Мы с Салаи бродим по огромному, погруженному в тишину монастырю Санта-Мария-Новелла и под конец останавливаемся перед фамильной усыпальницей Джокондо. Здесь под могильными плитами спят вечным сном многие поколения этого рода. Я вижу совсем новую, чистую мраморную плиту, маленькую, словно сделанную для ребенка.
«Пьера», – написано на этой плите. Всего одно слово, хранящее память о девочке.
Салаи, проследив за моим взглядом, тоже смотрит на крошечную могилу с выгравированным именем.

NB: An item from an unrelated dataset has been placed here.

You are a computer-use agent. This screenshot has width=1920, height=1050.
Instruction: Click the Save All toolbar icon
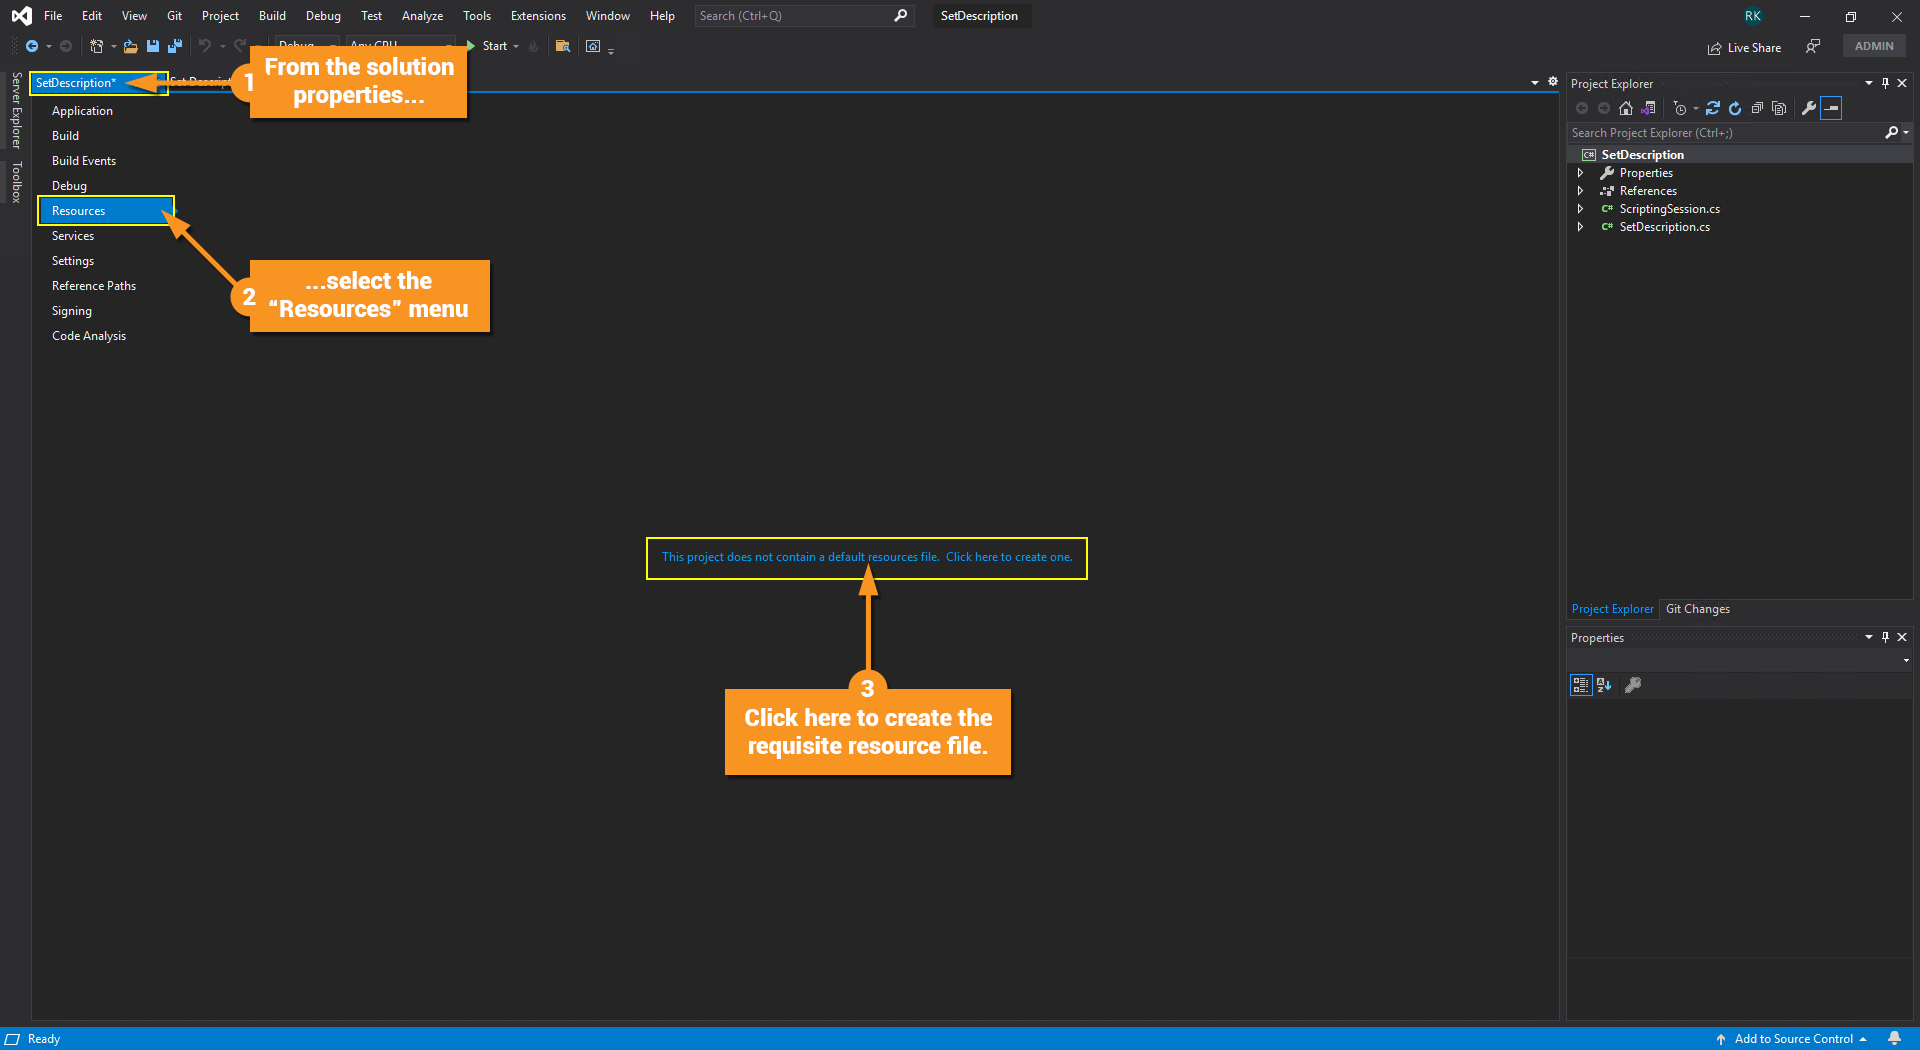(x=175, y=46)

– Маэстро, а что там с портретом синьоры дель Джокондо? Вы его закончили?
– Закончил ли я портрет Лизы? Почти. Но он подождет. У меня есть задачи поважнее.
БЕЛЛИНА
Флоренция, Италия1504 год
Беллина нашла Герардо, кузена Лизы, на кухне – он сооружал себе бутерброд из двух кусков хлеба и доброго ломтя копченого окорока, чтобы взять его с собой на работу в шелкодельной мастерской Франческо.
– Вот ты где! – воскликнула она. – Я хотела кое о чем тебя спросить.
– Спрашивай о чем угодно, любезная моему сердцу Беллина, – отозвался молодой человек, завязывая узелок на сумке с уложенным туда бутербродом.
– Тогда, у двора соборных мастерских… – начала она и замолчала, не зная, как облечь в слова свой вопрос. В задумчивости прошлась по кухне и остановилась спиной к остывшей кирпичной печи, разинувшей черный зев. – Ты тогда сказал кое-что о скульптуре… о том великане из мрамора… Сказал, что его могут уничтожить.